[Stored items]
++++++++++

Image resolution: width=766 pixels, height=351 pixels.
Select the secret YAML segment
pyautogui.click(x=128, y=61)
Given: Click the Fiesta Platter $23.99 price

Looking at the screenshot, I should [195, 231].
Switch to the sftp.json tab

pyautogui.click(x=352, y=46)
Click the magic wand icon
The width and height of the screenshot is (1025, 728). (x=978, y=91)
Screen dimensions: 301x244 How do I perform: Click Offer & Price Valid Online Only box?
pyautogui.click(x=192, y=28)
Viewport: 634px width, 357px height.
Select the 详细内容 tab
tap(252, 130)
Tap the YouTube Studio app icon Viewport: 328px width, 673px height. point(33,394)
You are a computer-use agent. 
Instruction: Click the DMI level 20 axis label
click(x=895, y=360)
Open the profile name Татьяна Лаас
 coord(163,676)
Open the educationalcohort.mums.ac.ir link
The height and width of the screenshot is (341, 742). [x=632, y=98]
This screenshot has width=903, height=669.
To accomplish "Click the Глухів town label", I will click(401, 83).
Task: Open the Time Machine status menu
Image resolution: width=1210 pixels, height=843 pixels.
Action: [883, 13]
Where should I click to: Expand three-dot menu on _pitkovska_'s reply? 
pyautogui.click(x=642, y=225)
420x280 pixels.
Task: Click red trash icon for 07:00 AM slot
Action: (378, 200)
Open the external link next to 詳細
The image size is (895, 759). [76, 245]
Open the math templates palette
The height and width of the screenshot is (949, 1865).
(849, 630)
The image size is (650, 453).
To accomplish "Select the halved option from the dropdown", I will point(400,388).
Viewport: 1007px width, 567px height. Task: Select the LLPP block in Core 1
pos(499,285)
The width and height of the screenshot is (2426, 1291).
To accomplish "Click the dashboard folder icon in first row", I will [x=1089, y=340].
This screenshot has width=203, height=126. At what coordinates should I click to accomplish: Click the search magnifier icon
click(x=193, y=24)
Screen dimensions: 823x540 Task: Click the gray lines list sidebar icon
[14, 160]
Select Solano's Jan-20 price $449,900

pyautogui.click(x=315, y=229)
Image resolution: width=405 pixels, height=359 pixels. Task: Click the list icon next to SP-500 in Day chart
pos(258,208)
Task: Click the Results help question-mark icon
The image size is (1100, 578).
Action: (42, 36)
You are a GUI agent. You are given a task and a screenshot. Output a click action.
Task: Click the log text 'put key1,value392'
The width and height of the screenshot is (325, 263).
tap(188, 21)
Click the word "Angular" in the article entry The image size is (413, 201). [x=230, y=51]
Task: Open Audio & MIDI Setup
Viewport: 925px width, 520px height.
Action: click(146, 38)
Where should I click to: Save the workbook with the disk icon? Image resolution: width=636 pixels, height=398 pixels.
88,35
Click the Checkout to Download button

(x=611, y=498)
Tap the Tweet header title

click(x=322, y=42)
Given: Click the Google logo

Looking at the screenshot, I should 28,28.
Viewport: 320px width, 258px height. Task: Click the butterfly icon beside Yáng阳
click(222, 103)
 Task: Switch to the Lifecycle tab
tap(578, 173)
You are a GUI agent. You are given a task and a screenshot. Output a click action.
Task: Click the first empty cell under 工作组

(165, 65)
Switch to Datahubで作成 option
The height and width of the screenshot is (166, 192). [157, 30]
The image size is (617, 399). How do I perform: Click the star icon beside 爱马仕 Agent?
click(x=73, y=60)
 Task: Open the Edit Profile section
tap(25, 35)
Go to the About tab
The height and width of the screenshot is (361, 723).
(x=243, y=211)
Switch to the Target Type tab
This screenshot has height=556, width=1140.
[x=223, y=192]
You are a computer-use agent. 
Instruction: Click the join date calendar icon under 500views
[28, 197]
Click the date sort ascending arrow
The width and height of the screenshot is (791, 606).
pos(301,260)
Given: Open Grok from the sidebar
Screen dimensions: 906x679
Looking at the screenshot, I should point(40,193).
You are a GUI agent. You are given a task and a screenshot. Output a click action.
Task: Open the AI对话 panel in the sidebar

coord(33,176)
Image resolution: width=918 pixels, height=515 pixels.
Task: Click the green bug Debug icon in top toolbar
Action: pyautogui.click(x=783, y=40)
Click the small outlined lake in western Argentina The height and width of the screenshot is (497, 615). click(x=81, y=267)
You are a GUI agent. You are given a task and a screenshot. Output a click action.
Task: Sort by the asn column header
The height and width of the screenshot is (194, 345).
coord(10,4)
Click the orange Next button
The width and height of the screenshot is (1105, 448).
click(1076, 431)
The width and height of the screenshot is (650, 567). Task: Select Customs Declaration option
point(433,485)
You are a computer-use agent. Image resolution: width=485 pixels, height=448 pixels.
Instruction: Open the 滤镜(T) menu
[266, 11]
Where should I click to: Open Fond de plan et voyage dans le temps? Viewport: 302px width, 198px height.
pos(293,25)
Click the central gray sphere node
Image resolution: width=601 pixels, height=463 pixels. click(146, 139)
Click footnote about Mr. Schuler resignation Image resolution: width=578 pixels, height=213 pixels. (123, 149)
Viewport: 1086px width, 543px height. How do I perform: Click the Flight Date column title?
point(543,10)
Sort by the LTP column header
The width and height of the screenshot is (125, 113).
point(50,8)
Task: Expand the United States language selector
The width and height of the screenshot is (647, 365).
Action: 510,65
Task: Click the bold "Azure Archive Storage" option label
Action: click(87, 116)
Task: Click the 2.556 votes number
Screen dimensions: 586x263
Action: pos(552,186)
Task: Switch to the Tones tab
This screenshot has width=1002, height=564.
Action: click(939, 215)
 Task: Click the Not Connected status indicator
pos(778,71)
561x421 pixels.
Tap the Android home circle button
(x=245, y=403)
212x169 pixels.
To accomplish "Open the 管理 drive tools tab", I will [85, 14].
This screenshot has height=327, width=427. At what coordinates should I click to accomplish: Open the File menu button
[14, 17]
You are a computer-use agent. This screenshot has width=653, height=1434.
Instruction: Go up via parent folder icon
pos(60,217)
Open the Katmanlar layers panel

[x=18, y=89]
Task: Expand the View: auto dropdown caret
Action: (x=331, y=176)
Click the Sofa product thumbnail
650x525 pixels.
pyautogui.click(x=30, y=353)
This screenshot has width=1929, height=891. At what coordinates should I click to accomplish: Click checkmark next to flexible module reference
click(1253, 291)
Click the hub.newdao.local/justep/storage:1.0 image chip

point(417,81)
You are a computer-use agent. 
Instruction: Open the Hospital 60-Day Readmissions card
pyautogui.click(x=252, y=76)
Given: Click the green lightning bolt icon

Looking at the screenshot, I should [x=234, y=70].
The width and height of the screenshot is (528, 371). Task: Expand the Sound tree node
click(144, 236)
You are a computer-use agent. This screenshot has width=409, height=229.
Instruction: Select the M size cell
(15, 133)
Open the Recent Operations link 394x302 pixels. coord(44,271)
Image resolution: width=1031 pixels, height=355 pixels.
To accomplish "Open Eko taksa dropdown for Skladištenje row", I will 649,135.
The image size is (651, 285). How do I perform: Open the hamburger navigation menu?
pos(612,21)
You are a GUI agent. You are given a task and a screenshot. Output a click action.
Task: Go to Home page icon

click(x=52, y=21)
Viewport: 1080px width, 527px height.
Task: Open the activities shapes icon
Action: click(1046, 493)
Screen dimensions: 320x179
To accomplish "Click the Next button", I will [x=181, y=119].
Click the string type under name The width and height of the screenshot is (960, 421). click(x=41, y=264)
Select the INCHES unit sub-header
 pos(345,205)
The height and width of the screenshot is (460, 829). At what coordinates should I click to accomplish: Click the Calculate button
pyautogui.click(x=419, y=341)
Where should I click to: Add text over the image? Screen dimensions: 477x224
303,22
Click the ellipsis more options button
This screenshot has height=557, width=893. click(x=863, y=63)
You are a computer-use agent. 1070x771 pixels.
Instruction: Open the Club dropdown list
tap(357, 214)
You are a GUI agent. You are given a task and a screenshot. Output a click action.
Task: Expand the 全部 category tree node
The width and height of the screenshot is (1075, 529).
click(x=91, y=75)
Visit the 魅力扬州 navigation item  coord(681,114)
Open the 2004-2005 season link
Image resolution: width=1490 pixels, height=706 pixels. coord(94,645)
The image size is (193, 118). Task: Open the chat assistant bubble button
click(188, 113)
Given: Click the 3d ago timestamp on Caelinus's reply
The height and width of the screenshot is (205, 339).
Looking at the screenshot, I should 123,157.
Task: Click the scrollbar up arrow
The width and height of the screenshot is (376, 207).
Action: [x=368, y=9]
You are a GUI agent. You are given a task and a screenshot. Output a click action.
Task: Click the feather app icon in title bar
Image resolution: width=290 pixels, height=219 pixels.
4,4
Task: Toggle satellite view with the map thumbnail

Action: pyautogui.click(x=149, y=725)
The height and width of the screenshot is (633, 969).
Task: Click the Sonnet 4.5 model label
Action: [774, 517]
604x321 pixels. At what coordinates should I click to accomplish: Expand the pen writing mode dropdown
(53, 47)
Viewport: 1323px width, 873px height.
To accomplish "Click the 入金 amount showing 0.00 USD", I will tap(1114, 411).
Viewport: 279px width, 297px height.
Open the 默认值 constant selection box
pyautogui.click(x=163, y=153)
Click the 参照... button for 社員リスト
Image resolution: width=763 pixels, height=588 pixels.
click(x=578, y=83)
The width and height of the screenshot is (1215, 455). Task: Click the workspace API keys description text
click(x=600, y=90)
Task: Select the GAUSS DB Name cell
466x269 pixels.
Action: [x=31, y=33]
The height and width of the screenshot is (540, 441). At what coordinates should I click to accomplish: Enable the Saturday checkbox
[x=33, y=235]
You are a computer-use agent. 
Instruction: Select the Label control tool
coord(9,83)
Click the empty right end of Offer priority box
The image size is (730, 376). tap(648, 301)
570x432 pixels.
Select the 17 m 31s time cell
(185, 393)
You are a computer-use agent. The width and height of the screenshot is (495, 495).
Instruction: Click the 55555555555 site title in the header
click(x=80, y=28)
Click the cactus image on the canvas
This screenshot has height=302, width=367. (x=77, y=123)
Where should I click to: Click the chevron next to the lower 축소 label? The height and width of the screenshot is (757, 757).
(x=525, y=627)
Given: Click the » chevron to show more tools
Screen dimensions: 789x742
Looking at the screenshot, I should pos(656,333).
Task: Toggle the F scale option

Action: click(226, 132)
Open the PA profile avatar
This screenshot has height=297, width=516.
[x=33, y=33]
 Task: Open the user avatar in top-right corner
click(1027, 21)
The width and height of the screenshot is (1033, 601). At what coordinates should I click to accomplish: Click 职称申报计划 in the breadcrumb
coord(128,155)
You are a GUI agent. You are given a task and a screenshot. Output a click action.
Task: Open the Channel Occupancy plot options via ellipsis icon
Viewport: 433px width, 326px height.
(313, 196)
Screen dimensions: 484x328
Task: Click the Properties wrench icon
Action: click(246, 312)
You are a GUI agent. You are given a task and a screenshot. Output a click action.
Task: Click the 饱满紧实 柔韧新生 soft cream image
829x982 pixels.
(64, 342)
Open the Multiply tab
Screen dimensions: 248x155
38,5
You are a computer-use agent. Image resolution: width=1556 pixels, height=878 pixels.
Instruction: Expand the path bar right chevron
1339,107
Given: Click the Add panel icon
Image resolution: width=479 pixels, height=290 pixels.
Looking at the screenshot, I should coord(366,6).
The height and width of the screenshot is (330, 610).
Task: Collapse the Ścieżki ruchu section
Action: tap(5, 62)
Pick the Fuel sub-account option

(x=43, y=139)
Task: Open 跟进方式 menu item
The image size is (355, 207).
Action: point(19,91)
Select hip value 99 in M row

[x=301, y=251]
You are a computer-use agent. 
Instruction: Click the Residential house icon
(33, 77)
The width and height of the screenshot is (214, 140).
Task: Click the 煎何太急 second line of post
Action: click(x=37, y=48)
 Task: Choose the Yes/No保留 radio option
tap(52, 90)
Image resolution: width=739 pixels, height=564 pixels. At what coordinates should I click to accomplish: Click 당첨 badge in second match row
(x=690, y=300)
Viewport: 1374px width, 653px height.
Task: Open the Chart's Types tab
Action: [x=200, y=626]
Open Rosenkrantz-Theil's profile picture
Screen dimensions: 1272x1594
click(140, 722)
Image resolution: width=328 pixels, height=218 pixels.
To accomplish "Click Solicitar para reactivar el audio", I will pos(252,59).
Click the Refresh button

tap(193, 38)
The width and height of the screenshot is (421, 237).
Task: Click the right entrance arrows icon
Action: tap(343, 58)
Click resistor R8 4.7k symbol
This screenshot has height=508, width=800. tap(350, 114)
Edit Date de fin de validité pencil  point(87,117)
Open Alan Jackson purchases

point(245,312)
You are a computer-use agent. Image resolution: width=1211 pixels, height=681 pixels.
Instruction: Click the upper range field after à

++++++++++

Copy out each line of the data above, exactly, if it lies between the line holding "Task: Toggle satellite" and the line holding "show more tools", inclusive; copy no other line.

## Answer box
Task: Toggle satellite view with the map thumbnail

Action: pyautogui.click(x=149, y=725)
The height and width of the screenshot is (633, 969).
Task: Click the Sonnet 4.5 model label
Action: [774, 517]
604x321 pixels. At what coordinates should I click to accomplish: Expand the pen writing mode dropdown
(53, 47)
Viewport: 1323px width, 873px height.
To accomplish "Click the 入金 amount showing 0.00 USD", I will tap(1114, 411).
Viewport: 279px width, 297px height.
Open the 默认值 constant selection box
pyautogui.click(x=163, y=153)
Click the 参照... button for 社員リスト
Image resolution: width=763 pixels, height=588 pixels.
click(x=578, y=83)
The width and height of the screenshot is (1215, 455). Task: Click the workspace API keys description text
click(x=600, y=90)
Task: Select the GAUSS DB Name cell
466x269 pixels.
Action: [x=31, y=33]
The height and width of the screenshot is (540, 441). At what coordinates should I click to accomplish: Enable the Saturday checkbox
[x=33, y=235]
You are a computer-use agent. 
Instruction: Select the Label control tool
coord(9,83)
Click the empty right end of Offer priority box
The image size is (730, 376). tap(648, 301)
570x432 pixels.
Select the 17 m 31s time cell
(185, 393)
You are a computer-use agent. The width and height of the screenshot is (495, 495).
Instruction: Click the 55555555555 site title in the header
click(x=80, y=28)
Click the cactus image on the canvas
This screenshot has height=302, width=367. (x=77, y=123)
Where should I click to: Click the chevron next to the lower 축소 label? The height and width of the screenshot is (757, 757).
(x=525, y=627)
Given: Click the » chevron to show more tools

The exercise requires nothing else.